Meijun Pang, Hong Yao, Kechen Bao, Ruitian Xu, Rongjiao Xi, Rui Peng, Hui Zhi, Kuo Zhang, Runnan He, Yunfei Du, Yanfang Su, Xiuyun Liu* and Dong Ming* Pages 1 - 14 ( 14 )
Introduction: Melanogenesis, the process responsible for melanin production, is a critical determinant of skin pigmentation. Dysregulation of this process can lead to hyperpigmentation disorders.
Method: In this study, we identified a novel Reed Rhizome extract, (1'S, 2'S)-syringyl glycerol 3'-O-β-D-glucopyranoside (compound 5), and evaluated its anti-melanogenic potential in zebrafish models and in vitro assays. Compound 5 inhibited melanin synthesis by 36.66% ± 14.00% and tyrosinase in vivo by 48.26% ± 6.94%, surpassing the inhibitory effects of arbutin. Network pharmacological analysis revealed key targets, including HSP90AA1, HRAS, and PIK3R1, potentially involved in the anti-melanogenic effects of compound 5.

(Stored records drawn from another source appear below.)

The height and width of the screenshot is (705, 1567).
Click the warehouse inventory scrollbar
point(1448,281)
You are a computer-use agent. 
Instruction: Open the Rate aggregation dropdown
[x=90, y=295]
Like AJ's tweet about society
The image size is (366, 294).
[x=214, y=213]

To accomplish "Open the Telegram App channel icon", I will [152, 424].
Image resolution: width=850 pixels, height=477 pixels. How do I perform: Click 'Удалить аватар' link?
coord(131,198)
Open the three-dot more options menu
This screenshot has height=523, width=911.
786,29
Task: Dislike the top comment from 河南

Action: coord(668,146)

Results: Molecular docking studies supported the interactions between compound 5 and these targets. Further, gene expression analysis in zebrafish indicated that compound 5 up-regulates hsp90aa1.1, hrasa, and pik3r1, and subsequently down-regulating mitfa, tyr, and tyrp1, critical genes in melanogenesis.
Conclusion: These findings suggest that compound 5 inhibits melanin production via PI3K-Akt and Ras-Raf-MEK-ERK signaling pathways, positioning it as a promising candidate for the treatment of hyperpigmentation.
Reed Rhizome extract, anti-melanogenesis, zebrafish model, tyrosinase, mechanism.